----- Original Message -----
From: "Stephen Vincent" <[log in to unmask]>
To: <[log in to unmask]>
Sent: Thursday, March 16, 2006 1:41 PM
Subject: Re: Snap/3-15-06--"The God Thing"
To what degree, however, is the vocation of poetry (calling) & practice of
making poems a religious practice? One that I suggest is not particularly
sweeping this world, which I guess these days provides us poets some sense
of a particular kind of Virtue! (Is not Bush an Anti-Christ - as I want to
understand the killer implciations of that term - and an Anti-Poet - at the
same time. (I would, and I cannot imagine many, drawn to repeat his speech
(language)), or personally be shaped by it).
I suggest there is something (in the faith of writing and reading poems)
that is comparable to prayer. A place where the invisible becomes articulate
as language. A mystery by definition. As curious as a featherless dinosaur.
As science now points out that dinosaurs did not disappear, but that they
are the birds now flying about and still very much living amongst us.
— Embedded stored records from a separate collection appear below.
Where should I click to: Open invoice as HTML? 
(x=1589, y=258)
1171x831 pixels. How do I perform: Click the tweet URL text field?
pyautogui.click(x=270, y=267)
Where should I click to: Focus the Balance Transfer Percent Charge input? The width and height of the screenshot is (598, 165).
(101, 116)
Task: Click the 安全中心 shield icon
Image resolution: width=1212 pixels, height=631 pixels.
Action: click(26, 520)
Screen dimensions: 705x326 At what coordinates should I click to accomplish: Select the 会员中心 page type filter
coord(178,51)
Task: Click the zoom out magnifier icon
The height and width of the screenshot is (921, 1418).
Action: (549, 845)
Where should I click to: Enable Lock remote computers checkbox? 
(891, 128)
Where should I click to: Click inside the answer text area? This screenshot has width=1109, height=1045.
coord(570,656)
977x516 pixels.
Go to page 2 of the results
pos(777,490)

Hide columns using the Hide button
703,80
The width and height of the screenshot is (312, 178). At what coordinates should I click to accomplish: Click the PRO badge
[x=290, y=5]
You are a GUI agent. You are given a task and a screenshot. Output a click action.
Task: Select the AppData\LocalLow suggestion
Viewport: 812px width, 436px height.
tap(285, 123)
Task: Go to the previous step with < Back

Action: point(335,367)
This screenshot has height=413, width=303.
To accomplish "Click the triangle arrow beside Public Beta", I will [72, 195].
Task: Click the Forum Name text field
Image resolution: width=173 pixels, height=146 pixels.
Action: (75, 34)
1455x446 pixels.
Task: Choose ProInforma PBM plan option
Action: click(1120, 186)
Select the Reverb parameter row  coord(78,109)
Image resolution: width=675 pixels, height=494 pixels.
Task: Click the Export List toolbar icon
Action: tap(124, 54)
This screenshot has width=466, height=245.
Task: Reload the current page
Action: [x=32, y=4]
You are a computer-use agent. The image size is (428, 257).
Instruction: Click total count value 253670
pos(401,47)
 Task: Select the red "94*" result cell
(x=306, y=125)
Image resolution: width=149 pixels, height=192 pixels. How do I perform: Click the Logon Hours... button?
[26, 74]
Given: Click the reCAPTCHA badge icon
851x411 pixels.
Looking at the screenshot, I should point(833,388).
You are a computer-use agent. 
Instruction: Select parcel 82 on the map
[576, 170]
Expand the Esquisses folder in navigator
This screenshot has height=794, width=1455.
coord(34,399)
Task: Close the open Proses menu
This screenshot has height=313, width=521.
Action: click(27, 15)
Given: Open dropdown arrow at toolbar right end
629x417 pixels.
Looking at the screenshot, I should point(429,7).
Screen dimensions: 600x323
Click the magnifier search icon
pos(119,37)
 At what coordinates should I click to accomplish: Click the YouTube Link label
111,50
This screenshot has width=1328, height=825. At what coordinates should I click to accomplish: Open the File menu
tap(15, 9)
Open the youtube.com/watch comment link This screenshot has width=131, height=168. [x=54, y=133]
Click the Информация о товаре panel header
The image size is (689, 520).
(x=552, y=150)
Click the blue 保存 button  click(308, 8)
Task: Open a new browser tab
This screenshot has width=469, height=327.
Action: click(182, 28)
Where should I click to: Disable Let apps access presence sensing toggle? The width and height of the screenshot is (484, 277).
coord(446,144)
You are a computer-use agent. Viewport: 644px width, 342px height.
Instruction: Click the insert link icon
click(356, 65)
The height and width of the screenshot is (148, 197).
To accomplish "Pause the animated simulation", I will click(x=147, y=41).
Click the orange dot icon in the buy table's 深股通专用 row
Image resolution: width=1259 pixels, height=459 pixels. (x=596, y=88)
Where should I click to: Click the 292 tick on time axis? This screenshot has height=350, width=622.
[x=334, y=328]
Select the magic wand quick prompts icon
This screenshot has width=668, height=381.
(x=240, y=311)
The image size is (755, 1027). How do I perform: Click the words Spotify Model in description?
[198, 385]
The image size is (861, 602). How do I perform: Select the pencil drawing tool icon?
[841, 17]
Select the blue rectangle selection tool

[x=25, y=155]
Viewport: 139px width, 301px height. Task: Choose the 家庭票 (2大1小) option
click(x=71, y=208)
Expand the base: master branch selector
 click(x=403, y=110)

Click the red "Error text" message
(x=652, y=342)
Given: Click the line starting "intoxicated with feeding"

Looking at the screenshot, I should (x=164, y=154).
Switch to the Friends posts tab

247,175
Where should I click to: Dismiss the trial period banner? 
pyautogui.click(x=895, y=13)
I better "trip" back into my work - my secular obligations du jour!
Stephen V
There's some slippery categorizing here. I follow Blake (and Yeats and
Stevens) in regarding religions as ossified poems. Rather than being a
dynamic form of imagination, they constrain it; their hold over the mind is
based on fear, superstition, and unmet social needs. I don't rule out
religious poetry, but I have a hard time seeing any written after the 17th
century as more than second-rate.
I realized long ago that the most unfashionable, combative, annoying values
I could uphold - especially in poetry - were Reason, Science, and Progress.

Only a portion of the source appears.